TEXT FOR ANALYSIS |
AI has transformed many aspects of life sciences, playing a huge role in helping to analyse vast amounts of data more quickly than humans can and enabling us to improve efficiencies – from drug discovery to clinical decision-making, from optimised productivity through to personalised healthcare and automated disease diagnosis. All the time helping us to optimise innovation, improve efficiencies, build new tools and help regulators define the framework in which AI operates.  

As the volume of data being consumed by AI continues to grow exponentially, we need to remain cognisant of the challenges we face. 

One of the biggest hurdles is being able to adopt and implement the infrastructure and tools needed to run facilities using AI. Implementing that infrastructure can create significant additional costs and investment. It also needs to be maintained and supported in the right way to provide you with the necessary agility to continue transforming. Making sure you select the right vendor and solution and have the right contracts in place will play a big part in that. 

By its nature, AI in life sciences will access sensitive personal information. As more personal information gets collected there are inevitably more risks posed to our privacy. Whilst the underlying questions may be the same as where data is used in any technology (Is the data being used fairly, lawfully and transparently? Do people understand how their data is being used? How is data kept secure?), the stakes are raised in complex AI systems. Data protection regimes need to provide the appropriate framework to protect individuals whilst not stifling opportunity. Big data approaches were applied to track and identify Covid-19 infections across the globe throughout the pandemic – access to that data proved invaluable in many ways – we need to carefully consider what to learn from that.

Big data also brings complex governance issues to many organisations. Whilst gaining access to a high volume of data from various sources (website and social media interactions, remote-monitoring sensors, wearables, clinical visits, imaging and so on) is crucial to big data, many organisations are not yet designed to handle such volumes. Ensuring the integrity and security of your data is maintained is fundamental to opening up the opportunities it presents. 

It is important for us to think about AI and big data at the beginning of any research planning instead of acquiring data first and thinking later. If we are to take advantage of AI models at the same (or an accelerated) pace, these (and many other) challenges must be addressed head-on.

DATA EXCERPT |
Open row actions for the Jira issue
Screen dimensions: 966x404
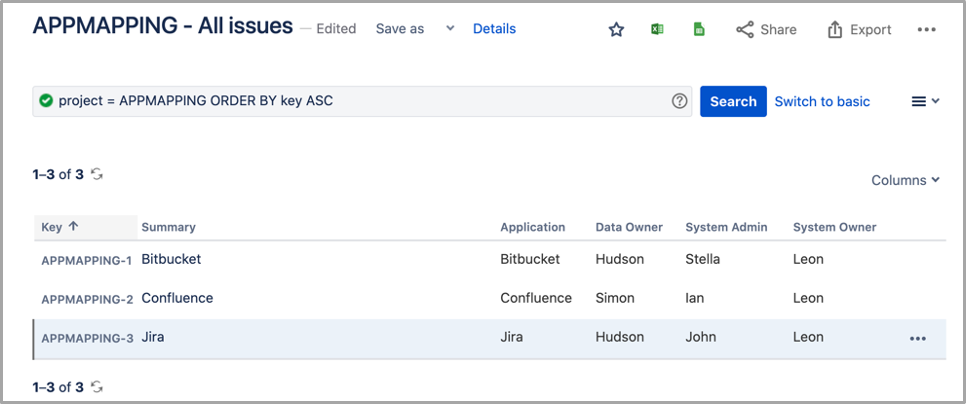click(917, 338)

STUDY QUESTIONS |
1. From the text on AI in life sciences, extract the passage starting at "It is important" and ending at "be addressed head-on.".
2. The text on AI in life sciences names several sources of data that big data draws on. List all of them.

ANSWERS TO THE TASKS |
1.
It is important for us to think about AI and big data at the beginning of any research planning instead of acquiring data first and thinking later. If we are to take advantage of AI models at the same (or an accelerated) pace, these (and many other) challenges must be addressed head-on.

2.
- website and social media interactions
- remote-monitoring sensors
- wearables
- clinical visits
- imaging